To demonstrate some of the main functionalities of CAJAL, here we perform some basic analysis on a set of neuron morphological reconstructions obtained from the Allen Brain Atlas. To facilitate the analysis, we provide a compressed *.tar.gz file containing the *.SWC files of 509 neurons used in this example, which can be downloaded directly from this link.
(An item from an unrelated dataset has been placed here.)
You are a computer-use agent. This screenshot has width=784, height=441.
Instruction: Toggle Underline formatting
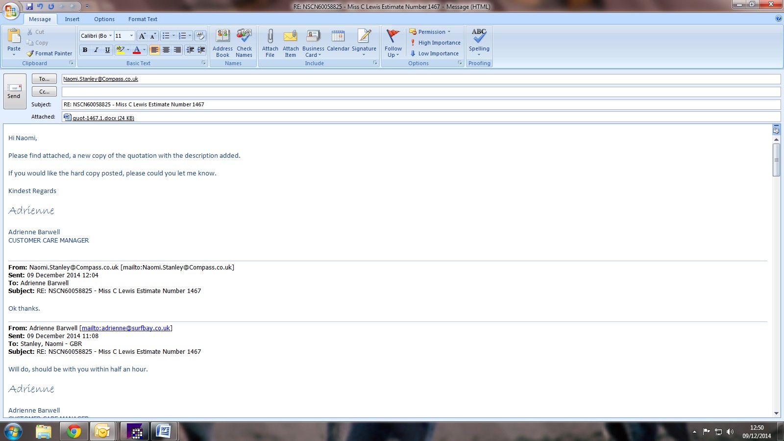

In this tutorial we assume that the SWC files are located in the folder /home/jovyan/swc. More information about this dataset can be found at:

For this analysis, we focus on the morphology of the dendrites and exclude the axons of the neurons. To achieve this, we set structure_ids = [1,3,4], which tells CAJAL to only sample points from the soma and the basal and apical dendrites. We sample 100 points from each neuron and compute the Euclidean distance between each pair of points in that neuron using the following code:

[2]:
import cajal.sample_swc
import cajal.swc

cajal.sample_swc.compute_icdm_all_euclidean(
    infolder="/home/jovyan/swc",
    out_csv="/home/jovyan/swc_bdad_100pts_euclidean_icdm.csv",
    preprocess=cajal.swc.preprocessor_eu(
        structure_ids=[1,3,4],
        soma_component_only=False),
    n_sample=100,
    num_processes=8)  # num_processes can be set to the number of cores on your machine
100%|████████████████████████████████████████████████████████████████████████████████▊| 508/509 [06:02<00:00,  1.40it/s]
[2]:
[]

Once the sampling is completed, we compute the Gromov-Wasserstein distance between each pair of neurons. To compute the Gromov-Wasserstein distance matrix we use the code:

[3]:
import cajal.run_gw

cajal.run_gw.compute_gw_distance_matrix(
    "/home/jovyan/swc_bdad_100pts_euclidean_icdm.csv",
    "/home/jovyan/swc_bdad_100pts_euclidean_GW_dmat.csv",
    num_processes=8)
100%|██████████████████████████████████████████████████████████████████████████| 129286/129286 [03:52<00:00, 556.95it/s]
[3]:
(array([[  0.        ,  76.53525355,  48.81215985, ...,  36.25765651,
          39.63267218, 107.27192268],
        [ 76.53525355,   0.        ,  90.55259238, ...,  69.27173625,
          82.74822498,  50.54451328],
        [ 48.81215985,  90.55259238,   0.        , ...,  26.48503494,
          16.99102489, 129.81156708],
        ...,
        [ 36.25765651,  69.27173625,  26.48503494, ...,   0.        ,
          21.15960915, 107.41792624],
        [ 39.63267218,  82.74822498,  16.99102489, ...,  21.15960915,
           0.        , 121.93211717],
        [107.27192268,  50.54451328, 129.81156708, ..., 107.41792624,
         121.93211717,   0.        ]]),
 None)

We can visualize the resulting space of cell morphologies using UMAP:

[1]:
import plotly.io as pio
pio.renderers.default = 'iframe'

import cajal.utilities
import umap
import plotly.express

# Read GW distance matrix
cells, gw_dist_dict = cajal.utilities.read_gw_dists("/home/jovyan/swc_bdad_100pts_euclidean_GW_dmat.csv", header=True)
gw_dist = cajal.utilities.dist_mat_of_dict(gw_dist_dict, cells)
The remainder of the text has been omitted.